I spend so much time complaining about how Lacey does not sleep that I feel like I often overlook all of her good points which totally and completely overshadow the fact that we are a bit tired. She has given me so many gifts and there are so many things, big and small that I love about her.

  • That smile! She smiles all day long. Especially when her Baba comes home. Sometimes I am a little jealous that she smiles the biggest for her dad, but I am glad mostly because he wanted a boy but got the world's biggest daddy's girl instead. He knows he is lucky indeed. Her smile now includes a tooth, which is so cute. She is so happy and so rarely fussy that when she is, I know its nap time. I really didn't know babies could be this smiley and happy.
  • She is content to sit and play with her toys on a blanket, in the Pack N Play, on the floor of my bedroom. Lana was never content to sit and do anything when she was a baby. No kidding, I am not remembering this incorrectly. Lacey likes to explore her toys with her hands. She doesn't immediately put things into her mouth. She loves to pick up, drop, go after it and repeat. I can see the wheels turning in her head. She doesn't get frustrated too easily either unless she belly flops while reaching for something and gets stuck. Such a happy little bugger!
  • I love Lacey's hands--the 4 little dimples over her knuckles, the pudgy wrists--ooh, I could just eat them up. I also love the bottoms of her feet. Her tushie is pretty cute too, unless it is stinky.

  • I know I have covered this before, but it never gets old: baby giggles. Enough said.

  • When you hold Lacey, she hugs you back. Love it!

  • Lacey has given me the gift of confidence. I was a stress case when Lana was a baby. I didn't know what I was doing. She didn't seem happy. Lacey rewards me every day with confidence that I can do this--I can face each day with happiness and joy. I meet her needs and the needs of the family and I can do it without having a nervous breakdown. Plus, she is growing, pudgy and happy. Its a gift to be her mommy. There is not a day that goes by that I don't think this very thought.

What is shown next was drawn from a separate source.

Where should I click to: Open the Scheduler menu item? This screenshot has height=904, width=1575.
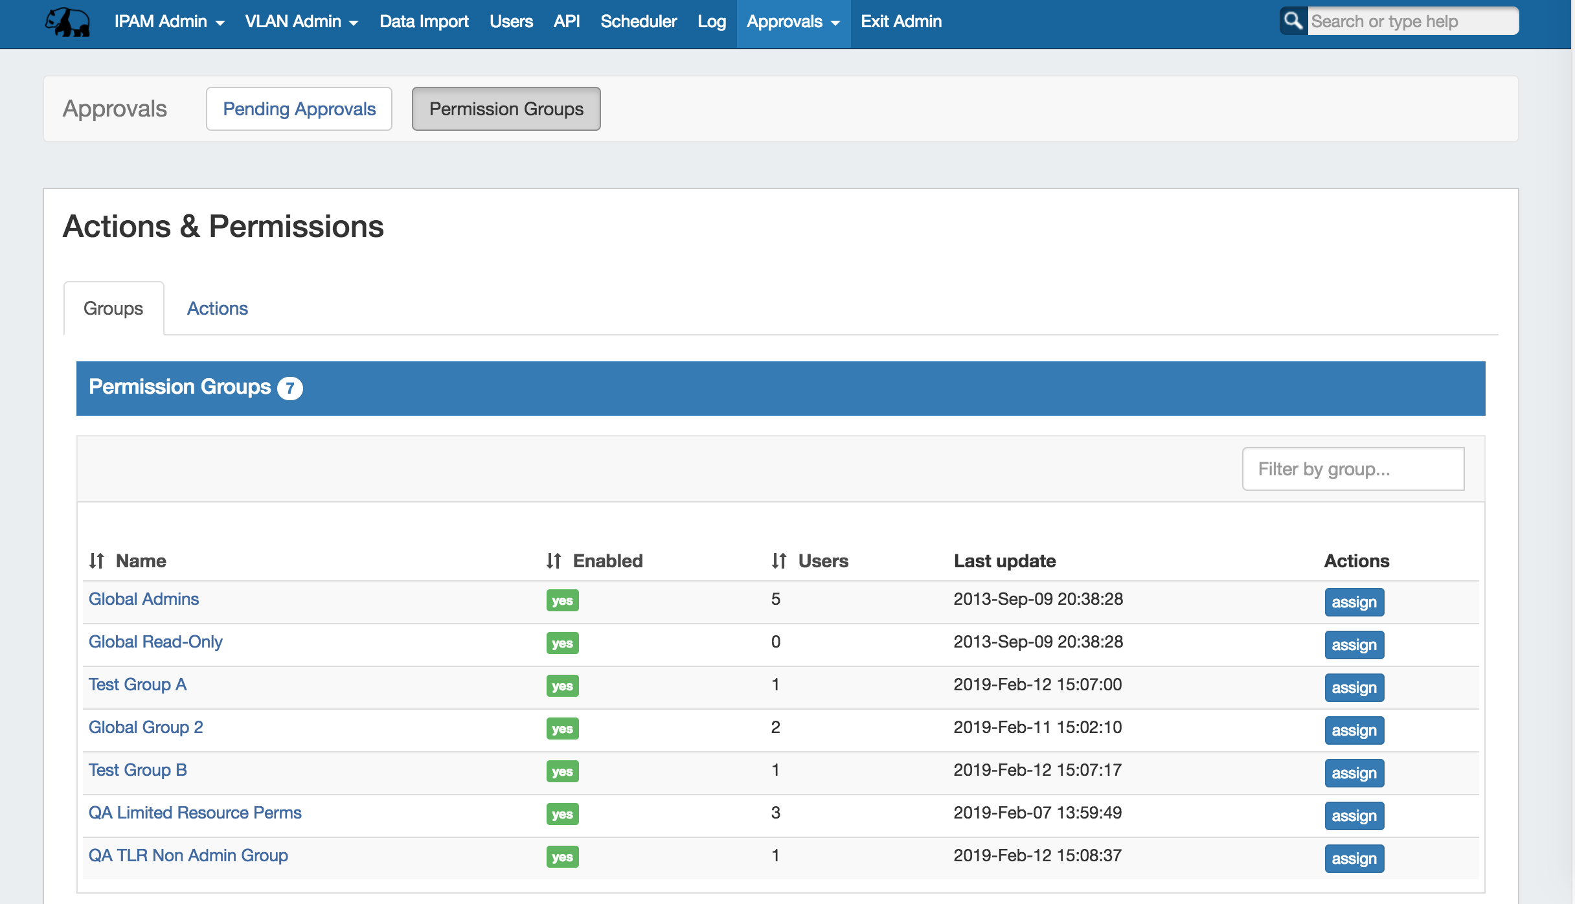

  • Lacey has also given me the gift of healing. She was born 4 weeks after my dad died and I know if she hadn't joined our family, I would be in a lot worse shape. It is amazing how a new life helps to heal the hole in my heart. I recently went to a funeral for my neighbor's 100 year old mother and although I clearly was not emotionally ready to attend a funeral, the pastor came up to me and Lacey, gave the baby a blessing and thanked me for bringing her to remind everyone about the circle of life. Having Lacey at this exact moment in my life has been a tremendous blessing. Its amazing what a little, innocent baby can teach us!

I can't wait to see what the next few months bring. I can't wait for the first words, the crawling, pulling up and walking. I can't wait to see Lacey interacting with Lana more. I do believe they are a gift to one another. While I have always been happy to be an only child, when I was growing up I often had fear that if something happened to my parents I would be all alone in the world (morbid, huh?). I do find comfort that if something happened to me, the girls will have each other. It is my wish that they are friends and have each others backs, although I know this is not always the way it is. When I was pregnant, I couldn't imagine what life was going to be like with two kids. I still often look at them and think, "Wow, I have TWO kids!" I certainly didn't anticipate all of the gifts Lacey would bring to our family and for that I am eternally grateful. I can't wait to see what the future holds for her and for all of us.